LUZBY BERNAL

domingo, 22 de abril de 2012

CONFESIONES DE UNA PAISA



 CONFESIONES DE UNA PAISA
 Un día llegó el amor, encontré a un maravilloso caballero y nos enamoramos. Cuando se hizo evidente que nos casaríamos como buena antioqueña hice el sacrificio supremo  y dejé de comer frijoles. Algunas semanas más tarde,  mi auto se estropeó de camino del trabajo a casa. Como vivíamos en las afueras llamé a mi marido y le dije que llegaría tarde porque tenía que ir andando a casa. De camino, pasé por un pequeño restaurante y el olor de una frisolada fue mas fuerte que yo. Con varios kilómetros por delante para caminar, calculé que se me iría cualquier efecto negativo de los fríjoles antes de llegar a casa, por lo que entré y antes de que me diera cuenta, ya me había tragado dos buenas bandejas paisas. De camino a casa me aseguré de liberarme de TODO el gas.
Cuando llegué, mi marido pareció excitado al verme y gritó con gran alegría: ¡" Querida, te tengo una sorpresa para la cena esta noche! " Él entonces me vendó los ojos y me condujo a través de la casa hasta mi silla en la mesa. Tomé asiento y cuando estaba a punto de quitarme la venda de los ojos, el teléfono sonó. Me hizo prometer no tocar la venda hasta que él volviera y se fué a contestar la llamada.

__SOLICITUD ESCRITA 1__:
Según el relato, ¿qué dejó de comer quien lo narra cuando se hizo evidente que se casaría?
__SOLICITUD ESCRITA 2__:
Reproduzca fielmente el fragmento del relato que empieza con "Cuando llegué, mi" y se extiende hasta "contestar la llamada.".
__SOLICITUD ESCRITA 3__:
Enumere todos los alimentos o platos que se mencionan en el relato.
Utilice exclusivamente el relato como fuente.

__EXTRACTO DEL LISTADO__:

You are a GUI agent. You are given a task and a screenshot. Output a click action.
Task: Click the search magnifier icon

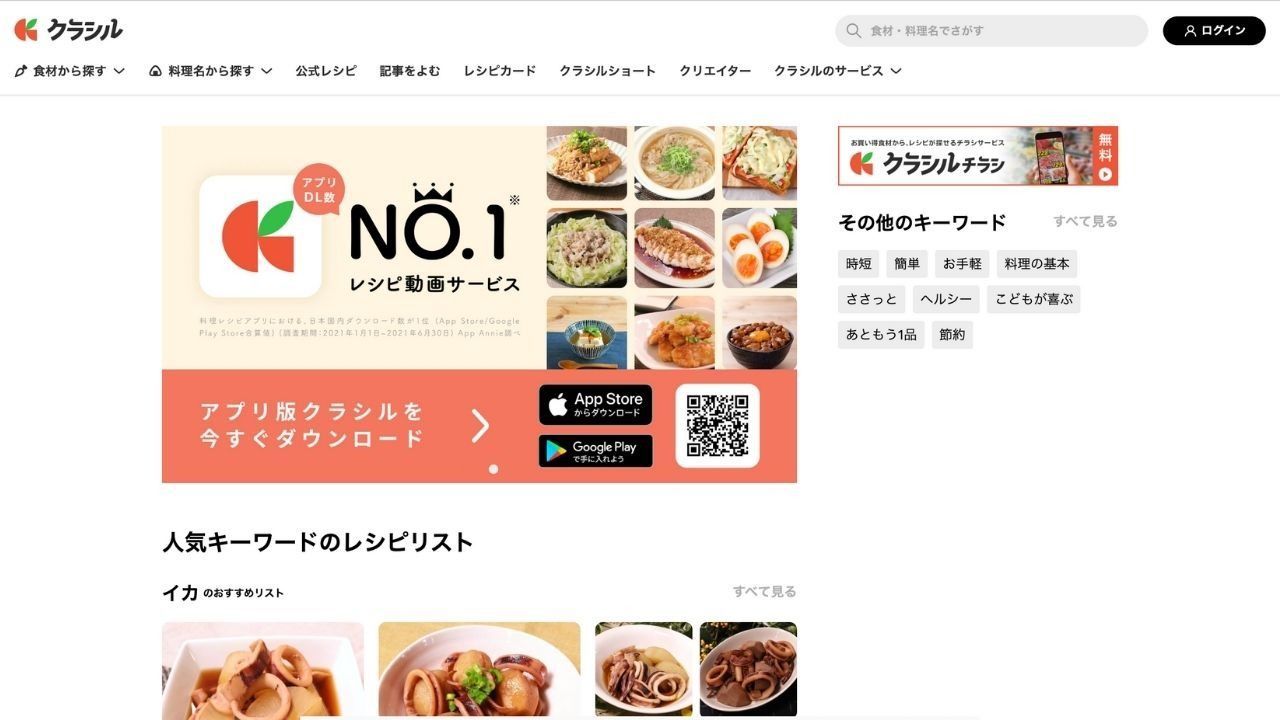point(853,31)
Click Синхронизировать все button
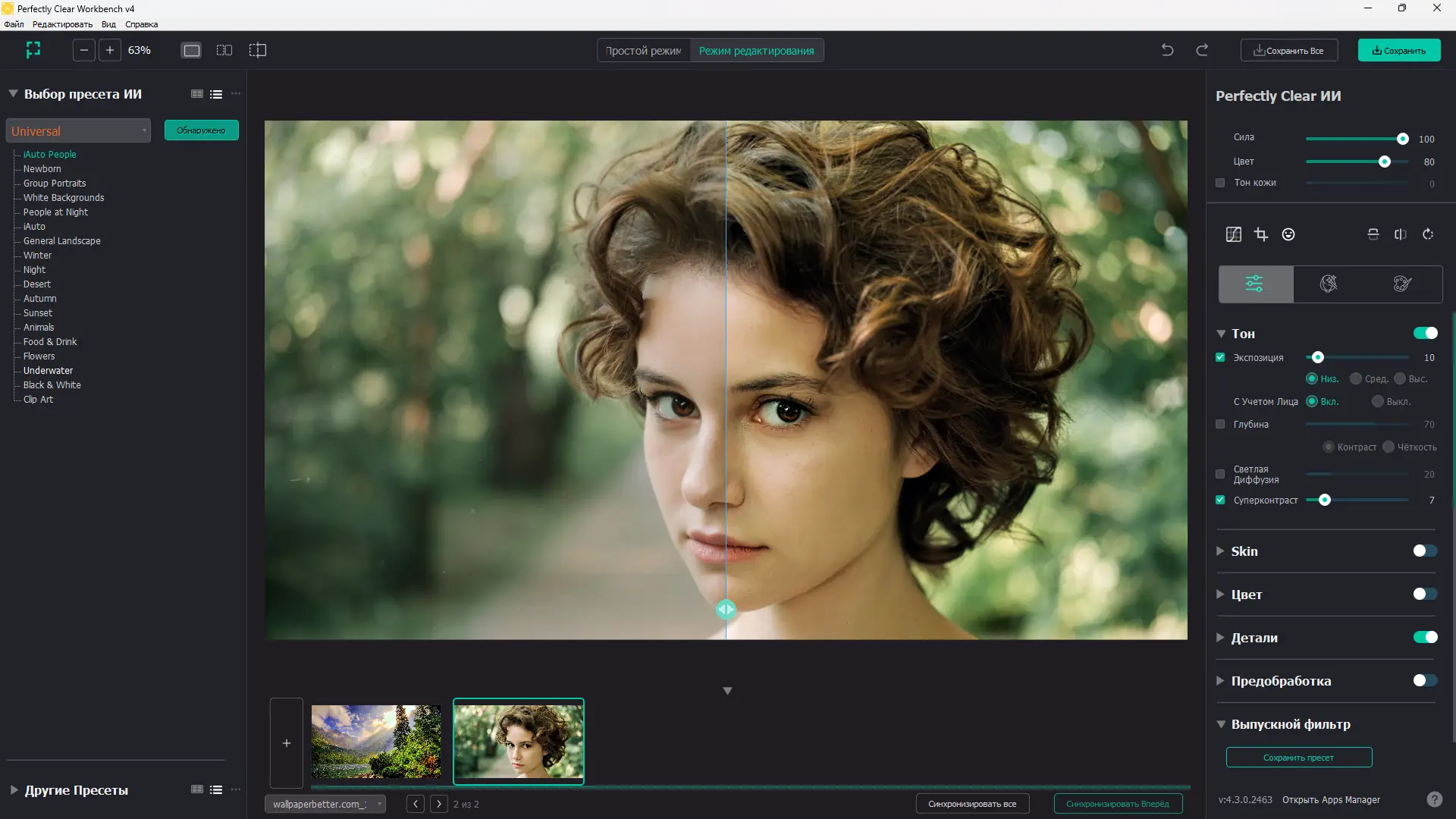 (971, 804)
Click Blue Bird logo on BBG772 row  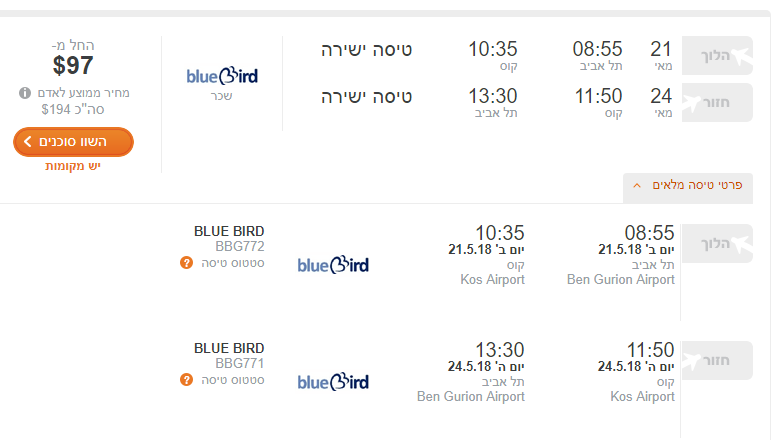(x=333, y=265)
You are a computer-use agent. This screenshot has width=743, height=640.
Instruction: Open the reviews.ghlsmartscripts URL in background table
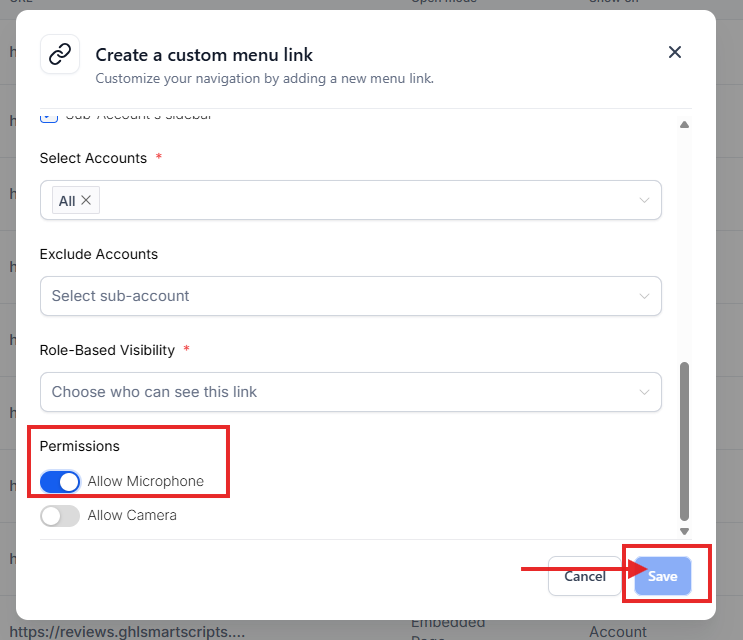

__RESPUESTA ESCRITA 1__:
Dejó de comer frijoles.

__RESPUESTA ESCRITA 2__:
Cuando llegué, mi marido pareció excitado al verme y gritó con gran alegría: ¡" Querida, te tengo una sorpresa para la cena esta noche! " Él entonces me vendó los ojos y me condujo a través de la casa hasta mi silla en la mesa. Tomé asiento y cuando estaba a punto de quitarme la venda de los ojos, el teléfono sonó. Me hizo prometer no tocar la venda hasta que él volviera y se fué a contestar la llamada.

__RESPUESTA ESCRITA 3__:
frijoles, frisolada y bandejas paisas